Pushpalatha Murthy (left) and Rohini Godbole at a STEM professional women's workshop in Bangalore.

Women may be an underrepresented group in the STEM fields (Science, Technology, Engineering and Math) at Michigan Tech, but Pushpalatha (Pushpa) Murthy is doing something about it—not only at Tech, but nationally and internationally.  A professor of chemistry at Michigan Tech, she is currently working at the National Science Foundation (NSF) as program director in the Division of Graduate Education.  She has been involved with the Graduate Research Fellowship Program (GRFP) and the NSF Research Traineeship (NRT) program.  She is also in charge of GRFP outreach activities to historically black colleges and universities.

Murthy recently worked with women in STEM in India. “I’ve always been interested in underrepresented groups in the STEM field,” states Murthy. In India, she focused on faculty and their professional development.

Traveling to both New Delhi in the north of India and Bangalore in southern India, Murthy and other leaders ran workshops for women in STEM, including programs like Career Launch and Acceleration, Factors that Impact Women’s Careers and The Art of Effective Negotiation. Murthy says the women faculty members were motivated and excited to participate in these workshops, as this was the first time they were attending workshops focused on their own advancement.  

“Most of the research on this topic has been conducted in the United States,” she explains. “Most other countries do not have research data on issues women in STEM or other careers face.   International women are very interested in the subject and want to know how the data apply to their situation.”  

Her passion for helping other women develop professionally started at Michigan Tech, where Murthy won the Distinguished Faculty Service Award and continued with her involvement in COACh (Committee on the Advancement of Women Chemists.) COACh has been growing its efforts for women scientists and engineers in the US and developing countries through a series of in-country career workshops and networking events.

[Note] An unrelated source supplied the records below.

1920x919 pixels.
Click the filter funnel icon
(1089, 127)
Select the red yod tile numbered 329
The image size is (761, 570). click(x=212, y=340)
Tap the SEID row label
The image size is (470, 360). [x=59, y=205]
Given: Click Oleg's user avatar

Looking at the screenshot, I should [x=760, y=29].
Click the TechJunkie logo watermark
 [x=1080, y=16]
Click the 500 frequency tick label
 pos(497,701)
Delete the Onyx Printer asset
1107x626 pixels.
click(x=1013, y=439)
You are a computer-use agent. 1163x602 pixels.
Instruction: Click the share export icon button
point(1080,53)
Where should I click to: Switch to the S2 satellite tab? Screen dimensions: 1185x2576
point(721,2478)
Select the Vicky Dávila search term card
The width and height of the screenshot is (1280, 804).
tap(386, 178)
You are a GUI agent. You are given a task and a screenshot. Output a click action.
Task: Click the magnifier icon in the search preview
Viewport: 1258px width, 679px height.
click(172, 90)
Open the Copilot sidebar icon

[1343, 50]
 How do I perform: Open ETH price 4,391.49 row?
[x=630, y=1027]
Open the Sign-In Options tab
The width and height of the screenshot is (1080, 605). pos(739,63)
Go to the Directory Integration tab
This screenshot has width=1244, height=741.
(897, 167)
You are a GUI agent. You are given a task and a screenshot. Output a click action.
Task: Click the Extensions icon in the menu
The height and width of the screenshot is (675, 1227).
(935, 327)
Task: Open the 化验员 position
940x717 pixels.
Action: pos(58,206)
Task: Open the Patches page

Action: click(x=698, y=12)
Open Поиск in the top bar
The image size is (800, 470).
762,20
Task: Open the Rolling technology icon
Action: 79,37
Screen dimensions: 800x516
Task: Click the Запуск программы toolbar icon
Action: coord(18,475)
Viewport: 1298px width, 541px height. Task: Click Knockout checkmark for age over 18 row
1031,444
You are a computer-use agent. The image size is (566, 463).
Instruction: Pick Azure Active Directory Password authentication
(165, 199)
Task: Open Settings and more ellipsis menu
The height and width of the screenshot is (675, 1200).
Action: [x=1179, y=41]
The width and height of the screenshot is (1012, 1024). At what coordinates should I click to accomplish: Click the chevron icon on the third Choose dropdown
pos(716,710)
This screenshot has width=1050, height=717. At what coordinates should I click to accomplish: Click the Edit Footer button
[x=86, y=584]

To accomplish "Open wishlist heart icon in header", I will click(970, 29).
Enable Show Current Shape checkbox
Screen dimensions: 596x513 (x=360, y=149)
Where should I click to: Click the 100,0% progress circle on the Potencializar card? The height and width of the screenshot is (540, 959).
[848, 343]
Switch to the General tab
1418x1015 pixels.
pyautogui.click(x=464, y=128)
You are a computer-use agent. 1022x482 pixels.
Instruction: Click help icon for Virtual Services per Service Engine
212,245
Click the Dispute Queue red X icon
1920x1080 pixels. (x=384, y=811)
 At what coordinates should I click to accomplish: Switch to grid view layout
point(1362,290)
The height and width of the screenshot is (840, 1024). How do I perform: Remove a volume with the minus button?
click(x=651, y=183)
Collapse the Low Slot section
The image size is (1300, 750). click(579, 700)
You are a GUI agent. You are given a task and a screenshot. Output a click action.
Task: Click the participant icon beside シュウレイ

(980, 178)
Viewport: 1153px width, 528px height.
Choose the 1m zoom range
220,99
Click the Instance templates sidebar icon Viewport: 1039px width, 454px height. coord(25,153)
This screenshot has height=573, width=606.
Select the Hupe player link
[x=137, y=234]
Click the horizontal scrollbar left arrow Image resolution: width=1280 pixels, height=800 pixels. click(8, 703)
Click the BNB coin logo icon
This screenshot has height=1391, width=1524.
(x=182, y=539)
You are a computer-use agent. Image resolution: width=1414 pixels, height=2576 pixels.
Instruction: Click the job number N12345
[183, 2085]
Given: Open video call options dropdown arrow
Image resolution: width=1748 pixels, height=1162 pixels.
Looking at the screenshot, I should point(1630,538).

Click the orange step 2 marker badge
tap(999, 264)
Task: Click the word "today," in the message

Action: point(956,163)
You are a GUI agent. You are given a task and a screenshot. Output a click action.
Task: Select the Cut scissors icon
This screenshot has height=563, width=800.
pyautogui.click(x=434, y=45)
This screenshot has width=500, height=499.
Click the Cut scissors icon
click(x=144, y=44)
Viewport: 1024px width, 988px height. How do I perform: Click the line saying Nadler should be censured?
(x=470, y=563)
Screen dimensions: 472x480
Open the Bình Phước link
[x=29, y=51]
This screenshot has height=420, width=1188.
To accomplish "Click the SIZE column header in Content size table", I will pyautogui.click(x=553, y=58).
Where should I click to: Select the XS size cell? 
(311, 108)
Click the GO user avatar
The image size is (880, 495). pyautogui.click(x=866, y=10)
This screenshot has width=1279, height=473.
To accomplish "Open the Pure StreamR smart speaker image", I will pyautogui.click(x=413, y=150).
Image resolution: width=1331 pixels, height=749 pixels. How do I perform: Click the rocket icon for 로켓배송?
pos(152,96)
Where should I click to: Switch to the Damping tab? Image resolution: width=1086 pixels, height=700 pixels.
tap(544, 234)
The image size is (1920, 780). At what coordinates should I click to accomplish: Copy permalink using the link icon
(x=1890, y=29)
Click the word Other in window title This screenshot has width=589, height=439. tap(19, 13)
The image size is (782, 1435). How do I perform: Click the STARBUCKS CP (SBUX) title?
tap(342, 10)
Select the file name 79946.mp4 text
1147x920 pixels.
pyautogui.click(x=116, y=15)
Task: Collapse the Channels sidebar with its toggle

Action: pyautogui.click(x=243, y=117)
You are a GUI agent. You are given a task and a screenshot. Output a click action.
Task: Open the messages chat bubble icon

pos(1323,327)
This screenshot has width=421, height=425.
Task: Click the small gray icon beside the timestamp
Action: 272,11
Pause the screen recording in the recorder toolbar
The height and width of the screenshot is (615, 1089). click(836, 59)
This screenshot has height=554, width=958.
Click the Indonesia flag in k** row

Murthy is back in the US, but her passion for helping all underrepresented groups in their career development continues. “I’m interested in women in STEM across the globe and especially in the United States and India, because I’m from India and came here for my graduate studies,” she says. “It was been very exciting for me.  I want to share the research data and my experiences with others so they will have more opportunities.”